Wednesday, March 31, 2010

talk me left...lord please, talk me left

more than once in the last couple of weeks i have, "lo and behold", found myself calling myself a libertarian. i just finished watching an interview with this guy named thomas sowell and find myself agreeing with everything that he says (watch it and you'll see why this troubles me). the interviewer is kind of annoying, but sowell is amazing.

i'll just review some of the more interesting aspects of his wikipedia personal history. wikipedia is supposed to be open content so i assume that plagarism isn't an issue here :-).

thomas sewell was born in 1930 in north carolina and his father died before he was born. he moved with his mother's sister to harlem and attended stuyvesant high school, but had to drop out at age 17. he worked in a machine shop and as a delivery man until he was drafted to the marines during the korean war in 1951.

after he was discharged he got his ged and enrolled in howard university (a historically black school) to later transfer to harvard university where he graduated magna cum laude in economics. yada, yada, yada, he graduates from columbia and the university of chicago. now for the last 30 years he has been a senior fellow at the hoover institution at stanford university, a conservative, libertarian-leaning think tank.

oh, and he's black. yeah, that matters to me.

aaanywho, clearly i say all this because i'm enamored with the guy and he happens to be right in line with what i'm feeling at the moment - but...

let's forget for a second that his arguments/examples are brilliantly constructed and presented with wit and personality. based on his life experiences, knowledge, and intellect alone - what possible basis do i have to not take him at his word?

Wednesday, March 24, 2010

New Architectures

Vijay, part of the fight is learning acceptance, learning submission. I suppose that doesn't feel like fighting and maybe it's not. But it is right and true and beautiful even.

We are used to fighting, and maybe living, meaning just one thing (one thing at a time perhaps), and when suddenly we hit a new mode we are startled. But that is how true change happens, personal and social.

We work real hard on trying to improve and accelerate what already exists and then we are blindsided by the new.

Tuesday, March 16, 2010

hanging on for dear life

maybe this is just my tendency to drift through life without giving too much of a shit about anything / inevitable shedding of my youthful idealism / my enviable position in this glorious mess talking, but lately i have been losing the willingness to fight my own impulses much less anything external to myself.

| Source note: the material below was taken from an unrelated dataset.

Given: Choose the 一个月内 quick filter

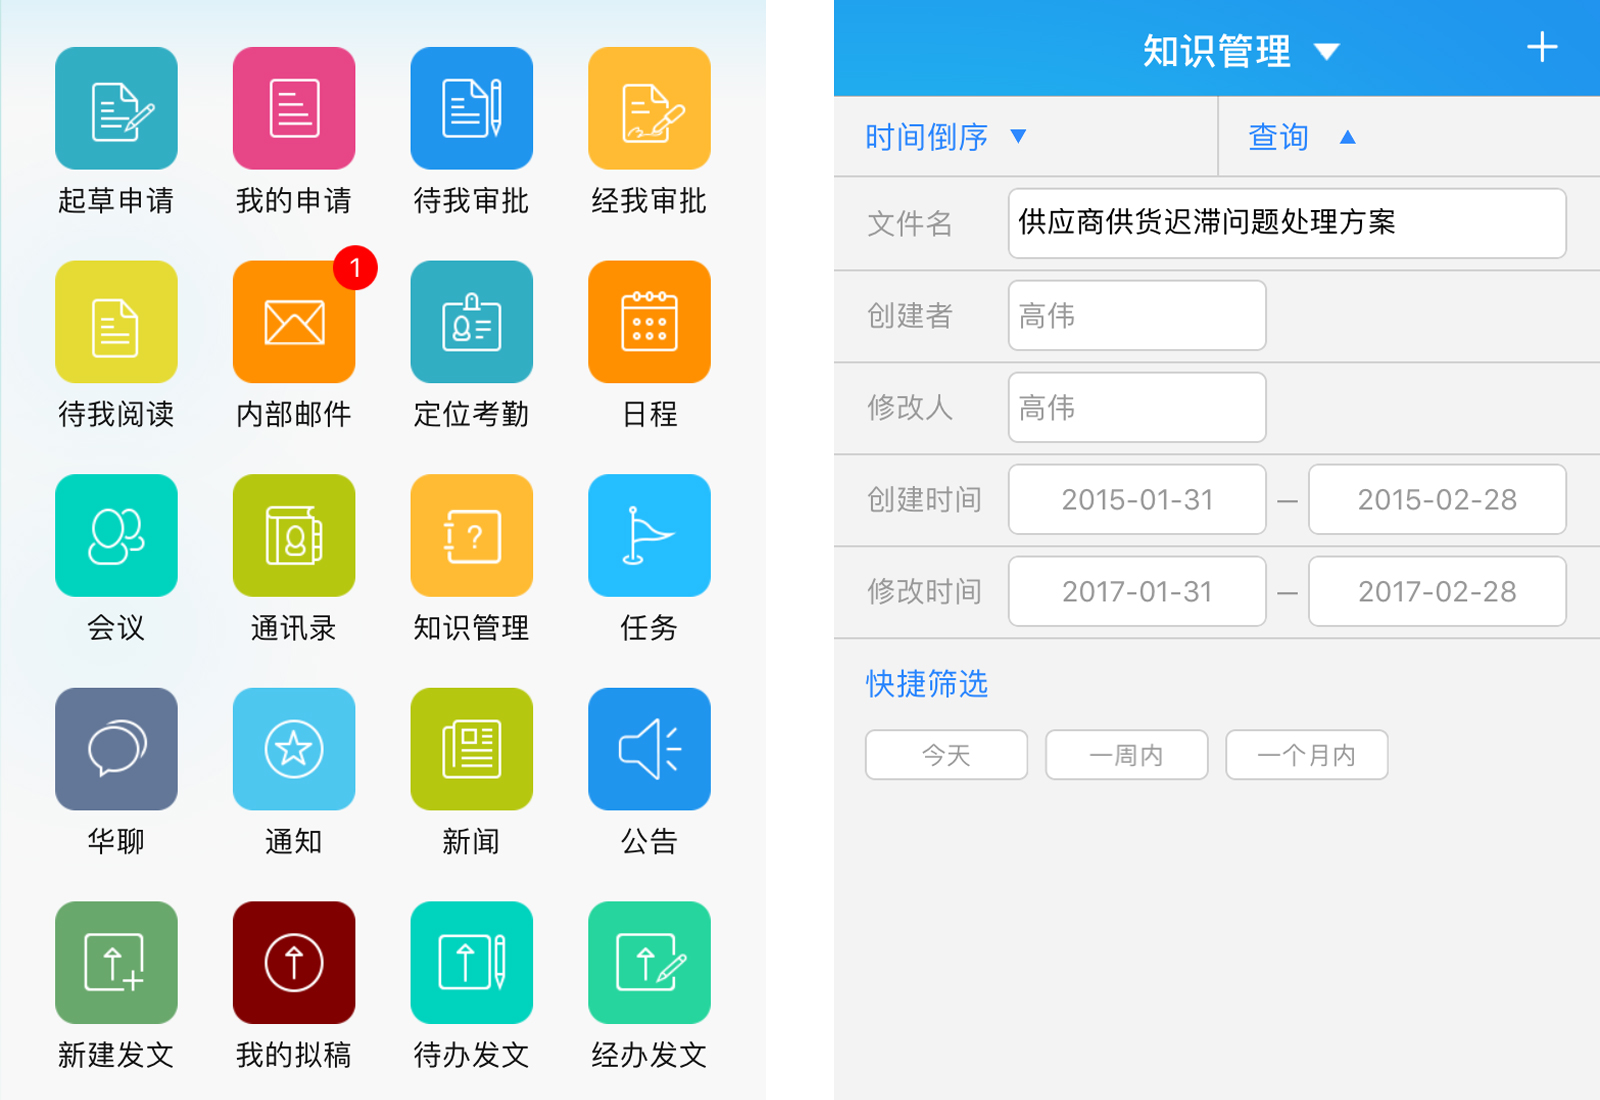Looking at the screenshot, I should (1306, 755).
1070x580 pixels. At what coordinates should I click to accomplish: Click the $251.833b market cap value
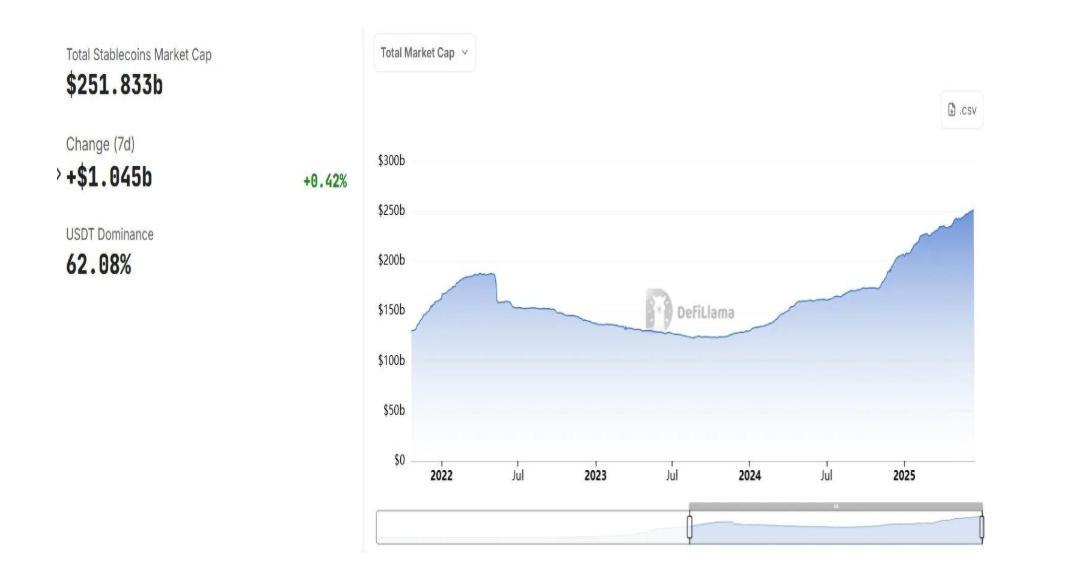(x=114, y=85)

i find the anger that i used to feel when i would read about the latest stupid thing some national government did or the inane opinions of some random person on fox news fading. but it's a different kind of apathy than what i used to feel in college. in fact, i'm not sure i would call it apathy because apathy always carries with it hints of depression for me and i feel more invigorated by the sensation than anything.

the more i think about it, i can't honestly say that i've ever felt in control of anything. and i don't say that with dismay, just a matter of fact.

i don't know if what capitalism is doing to our world is a good thing and i don't plan on finding out in my lifetime. but my friend mel once said "if you aren't nervous and in over your head, you're doing something wrong." well, i'm sure as hell nervous and we are definitely in over our heads, but i'm not sure "another way" exists (easy for me to say).

right now i'm just trying to keep my eyes and ears open and hang on for dear life.

Monday, March 15, 2010

Pick a Bigger Weapon

Perhaps this is the biggest problem with capitalism:

Consumers are wildly outgunned.

All the moneyed interests in the world are vested in our increased consumption. There is no power save our own will that weighs in against buying. The only competition is between which thing to buy and never between buying or not buying. We don't stand a chance.

It's this "competition" that gives capitalism it's very real power to arrange and rearrange wealth in a way that creates more wealth, but also in a way that over-exploits resources, ignores human dignity, and diminishes any hope for human equality.

Protests and conscious consumerism are nice but seriously, we need to pick a bigger weapon.